With both Saleam and Van Tongeren jailed in the 1990s, their groups faded away even further, but many who were within the orbit of the far right were buoyed by Pauline Hanson’s One Nation in the late 1990s. One Nation represented a shift for many on the far right towards electoralism and populism, with a chance of success, but while gaining a number of seats in Queensland and NSW between 1998 and 2001, the party quickly imploded. By this time, One Nation had also shed most of its supporters from the hardline far right in a relationship of mutual distrust.

Many have argued that the shift by the Liberals after 2001 towards the right in terms of the discourse on “boat people” and the “war on terror” co-opted the rhetoric of the far right (and the appeal of One Nation) and toned it down for mainstream consumption. This, in turn, robbed the far right of its traditional support base.

Attempts to build on the sentiment seen on the streets of Cronulla in 2005 by Saleam’s newest venture, the Australia First Party, and the rival Australian Protectionist Party, were unsuccessful. Over the last decade, the AFP have again chosen the electoral path, contesting elections at state and local level. While most candidates have only attracted a handful of votes, in 2006 and 2012, AFP candidates have won seats in local council elections, although in both cases, these councillors have left the AFP shortly after gaining their seat.

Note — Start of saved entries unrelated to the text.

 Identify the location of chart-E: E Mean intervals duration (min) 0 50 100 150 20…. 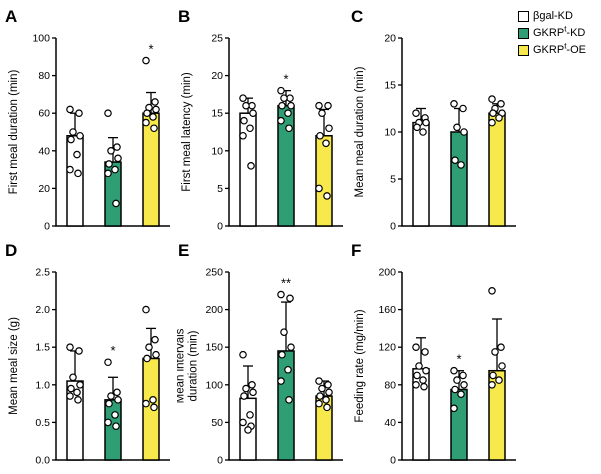
(260, 354).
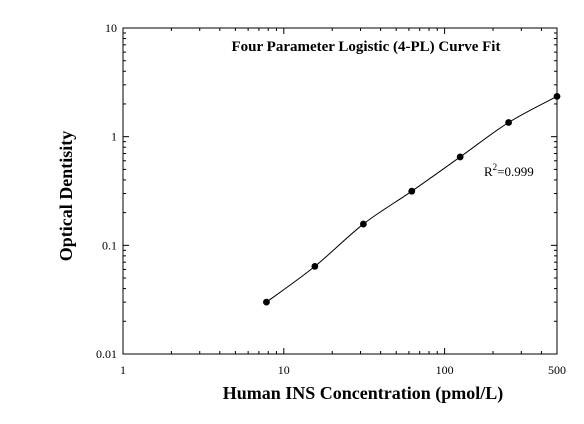 The height and width of the screenshot is (424, 584). Describe the element at coordinates (66, 196) in the screenshot. I see `y-axis-title: Optical Dentisity` at that location.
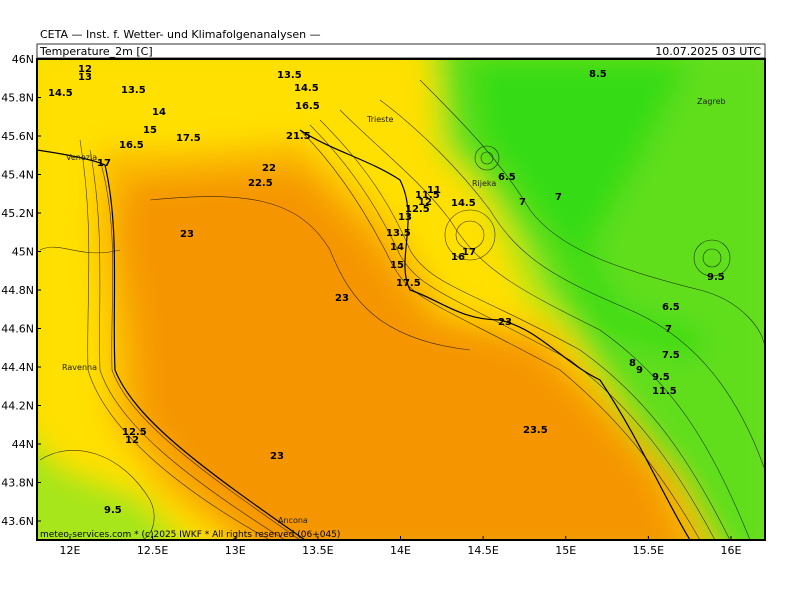  I want to click on lon-label: 12.5E, so click(152, 550).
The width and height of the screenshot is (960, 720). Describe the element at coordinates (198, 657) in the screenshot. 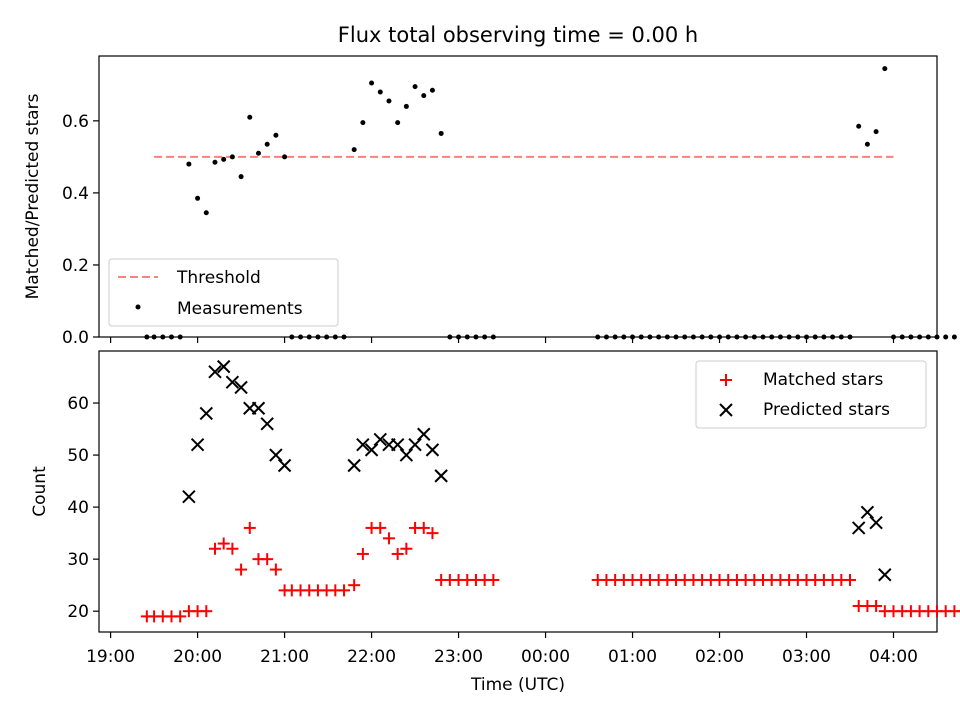

I see `bottom-x-tick-label: 20:00` at that location.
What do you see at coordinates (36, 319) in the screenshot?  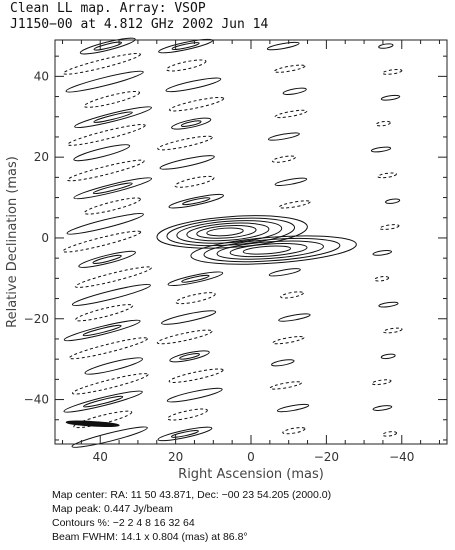 I see `y-tick-label: −20` at bounding box center [36, 319].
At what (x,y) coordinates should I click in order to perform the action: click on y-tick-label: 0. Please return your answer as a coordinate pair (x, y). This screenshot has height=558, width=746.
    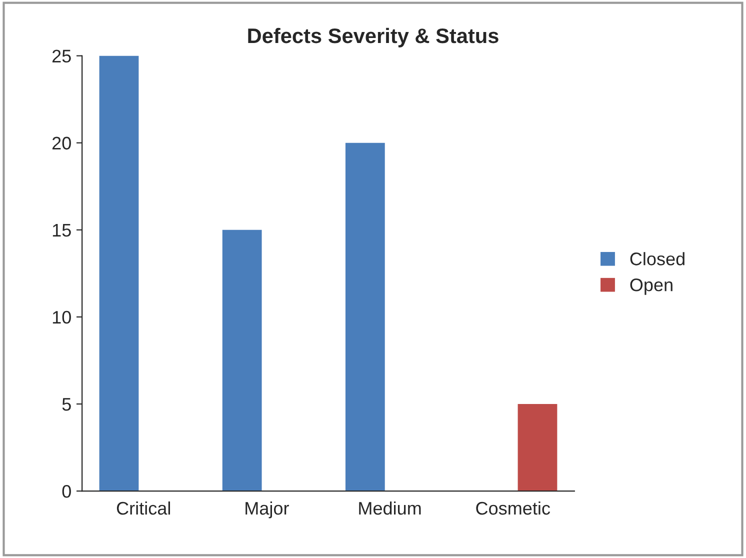
    Looking at the image, I should click on (66, 491).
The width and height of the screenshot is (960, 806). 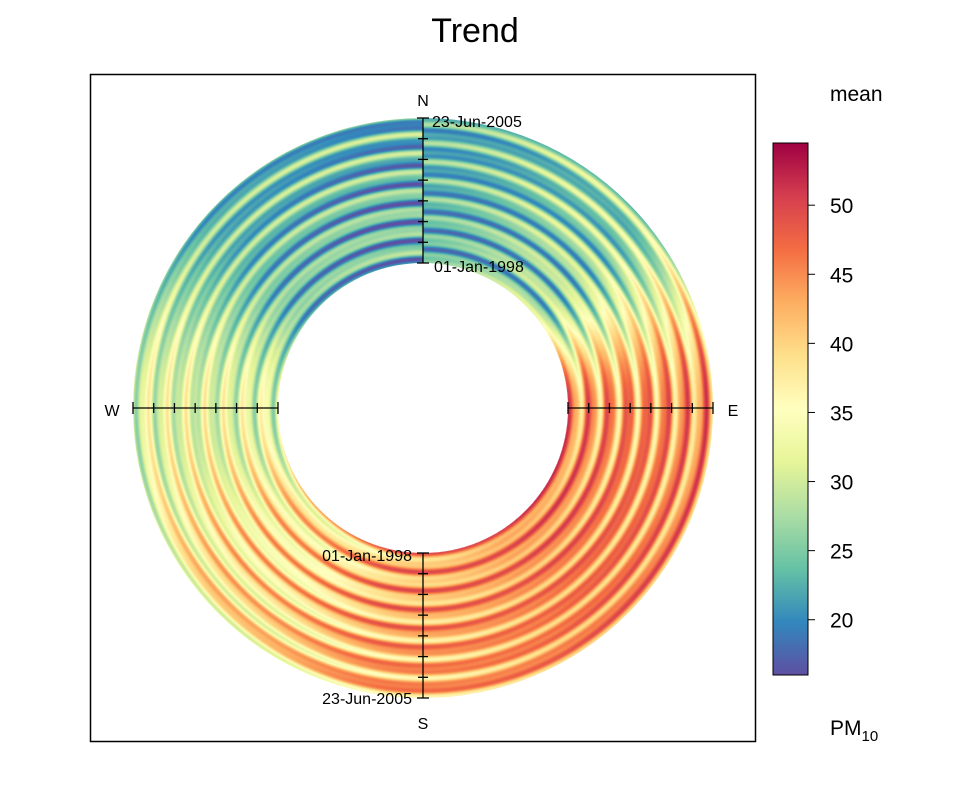 I want to click on colorbar-tick-label: 30, so click(x=842, y=484).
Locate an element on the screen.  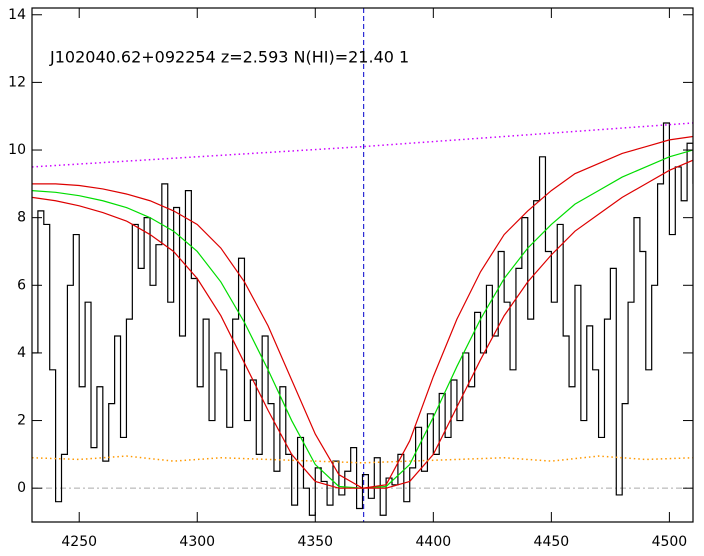
y-tick-label: 10 is located at coordinates (17, 150).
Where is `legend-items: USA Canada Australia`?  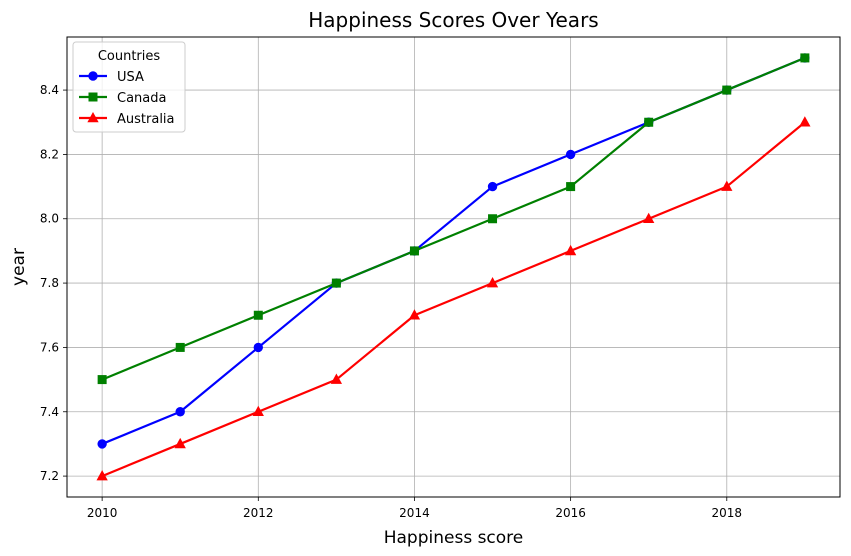
legend-items: USA Canada Australia is located at coordinates (127, 98).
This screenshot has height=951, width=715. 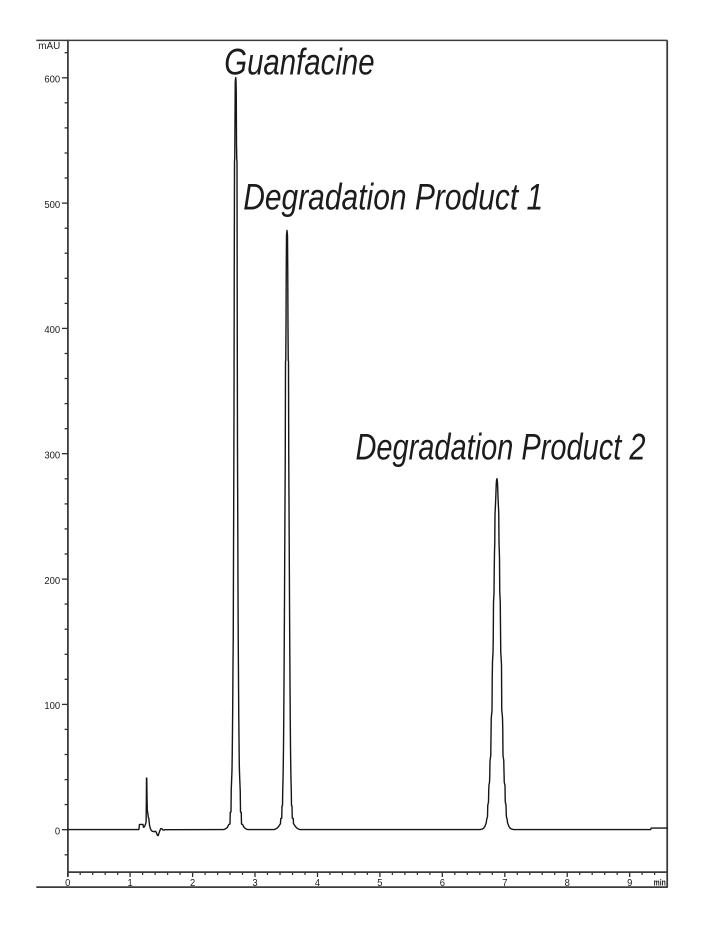 What do you see at coordinates (380, 884) in the screenshot?
I see `svg-text: 5` at bounding box center [380, 884].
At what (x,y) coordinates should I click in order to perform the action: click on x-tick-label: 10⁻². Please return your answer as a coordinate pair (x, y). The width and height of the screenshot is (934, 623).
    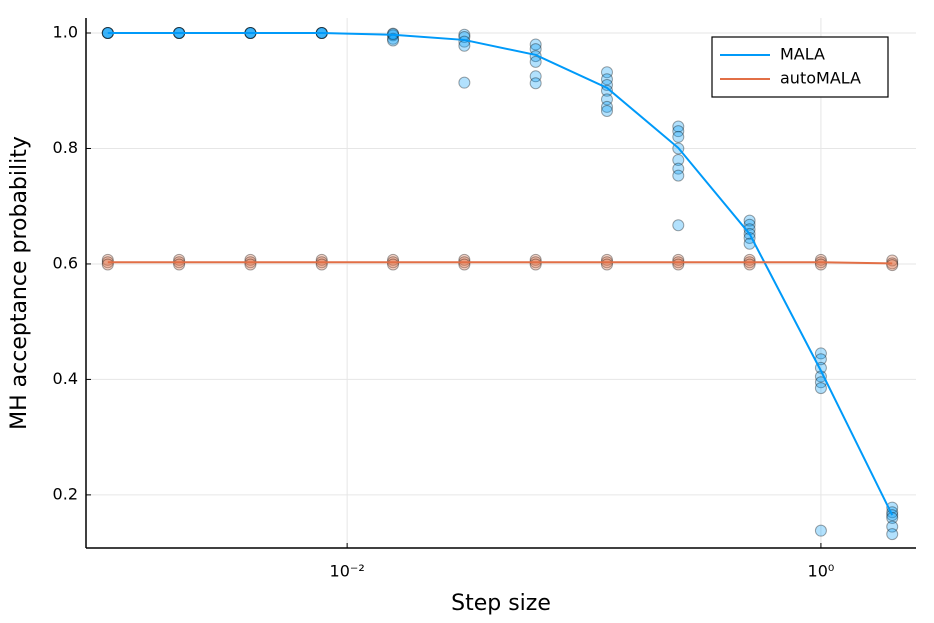
    Looking at the image, I should click on (348, 572).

Inspired the English Defence League and the German anti-Islam movement, Pegida, Reclaim Australia (and its breakaway the United Patriots Front) have, until recently, looked to buck the trend of the Australian far right since the 1960s, building a (relatively small) social movement that neither pursued a programme of “direct action” nor electoral politics.

With provocative street demonstrations held across Australia in 2015 and 2016, Reclaim Australia could have been considered the most “successful” far right movement in Australia since the New Guard in the 1930s, but organised anti-racist resistance to them, as well as media scrutiny, has stalled its momentum for now. However the recent election of four commonwealth senators (including Pauline Hanson) to a revived One Nation might present the far right with a more promising parliamentary vehicle for the foreseeable future.

Success at the ballot box may stave off pushes for “direct action” for the moment, but judging by the history of the far right in Australia, failure to build on One Nation’s recent electoral victories may shift the pendulum to the other extreme.

Evan Smith is a visiting adjunct fellow in the School of History and International Relations at Flinders University. He has published widely on political extremism in the UK and Australia, anti-racism and the politics of border control.